• Stated exercise: Please copy the entries from the line with "Image resolution: width=1568" up to and including the line with "click(x=396, y=264)", swapping "Open" for "Click" and leaving everything else unchanged.
* start Records to use *
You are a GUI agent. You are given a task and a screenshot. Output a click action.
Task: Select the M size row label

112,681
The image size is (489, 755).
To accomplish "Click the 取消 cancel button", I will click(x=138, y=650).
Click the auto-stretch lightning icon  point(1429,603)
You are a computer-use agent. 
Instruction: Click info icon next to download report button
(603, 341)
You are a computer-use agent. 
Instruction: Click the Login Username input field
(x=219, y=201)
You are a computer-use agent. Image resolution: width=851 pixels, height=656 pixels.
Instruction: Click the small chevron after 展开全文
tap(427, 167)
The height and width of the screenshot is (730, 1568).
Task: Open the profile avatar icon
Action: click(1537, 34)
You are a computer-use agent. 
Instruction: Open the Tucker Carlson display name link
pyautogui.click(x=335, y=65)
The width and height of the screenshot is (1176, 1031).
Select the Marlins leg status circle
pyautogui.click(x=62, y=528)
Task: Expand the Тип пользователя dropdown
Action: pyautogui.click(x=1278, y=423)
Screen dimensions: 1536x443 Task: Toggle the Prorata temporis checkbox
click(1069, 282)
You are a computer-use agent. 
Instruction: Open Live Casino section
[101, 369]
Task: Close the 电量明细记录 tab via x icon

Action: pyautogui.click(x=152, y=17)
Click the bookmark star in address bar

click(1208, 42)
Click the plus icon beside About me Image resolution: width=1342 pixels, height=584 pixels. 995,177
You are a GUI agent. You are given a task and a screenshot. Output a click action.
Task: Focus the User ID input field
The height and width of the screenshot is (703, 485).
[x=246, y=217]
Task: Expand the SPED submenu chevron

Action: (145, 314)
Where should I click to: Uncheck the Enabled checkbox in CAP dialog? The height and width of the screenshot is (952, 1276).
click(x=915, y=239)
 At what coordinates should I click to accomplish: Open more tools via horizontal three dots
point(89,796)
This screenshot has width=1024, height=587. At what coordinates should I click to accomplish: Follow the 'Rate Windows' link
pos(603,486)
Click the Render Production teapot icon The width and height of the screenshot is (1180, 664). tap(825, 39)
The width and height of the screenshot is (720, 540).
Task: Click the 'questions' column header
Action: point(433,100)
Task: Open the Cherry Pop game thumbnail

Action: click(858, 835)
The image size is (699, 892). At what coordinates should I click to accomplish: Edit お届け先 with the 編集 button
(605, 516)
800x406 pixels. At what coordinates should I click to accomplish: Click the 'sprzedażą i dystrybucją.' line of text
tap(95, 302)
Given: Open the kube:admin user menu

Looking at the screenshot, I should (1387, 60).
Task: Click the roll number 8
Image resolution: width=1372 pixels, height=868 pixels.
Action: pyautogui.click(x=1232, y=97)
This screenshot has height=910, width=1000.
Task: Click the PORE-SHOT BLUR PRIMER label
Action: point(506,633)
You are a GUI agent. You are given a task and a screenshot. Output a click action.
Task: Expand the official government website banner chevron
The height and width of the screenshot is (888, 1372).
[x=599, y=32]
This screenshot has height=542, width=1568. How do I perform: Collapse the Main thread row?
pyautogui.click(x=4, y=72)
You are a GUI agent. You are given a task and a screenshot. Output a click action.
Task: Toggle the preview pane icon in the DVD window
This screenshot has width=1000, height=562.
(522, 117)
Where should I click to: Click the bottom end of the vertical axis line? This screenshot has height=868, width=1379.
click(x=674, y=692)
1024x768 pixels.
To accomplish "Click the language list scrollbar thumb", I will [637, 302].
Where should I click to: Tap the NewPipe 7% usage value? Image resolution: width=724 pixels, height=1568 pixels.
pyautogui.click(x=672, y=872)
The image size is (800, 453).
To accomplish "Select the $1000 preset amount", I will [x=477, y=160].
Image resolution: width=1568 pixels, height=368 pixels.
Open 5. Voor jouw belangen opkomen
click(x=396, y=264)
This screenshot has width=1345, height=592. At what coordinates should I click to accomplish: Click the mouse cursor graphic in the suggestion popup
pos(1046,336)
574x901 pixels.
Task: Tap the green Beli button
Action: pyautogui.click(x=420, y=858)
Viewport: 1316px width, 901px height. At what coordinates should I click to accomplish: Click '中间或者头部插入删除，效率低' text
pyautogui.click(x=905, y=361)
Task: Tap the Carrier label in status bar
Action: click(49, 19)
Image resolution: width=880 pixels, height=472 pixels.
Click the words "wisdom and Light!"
* end Records to use *
• Answer to this exercise:
Image resolution: width=1568 pixels, height=368 pixels.
Click 5. Voor jouw belangen opkomen
click(x=396, y=264)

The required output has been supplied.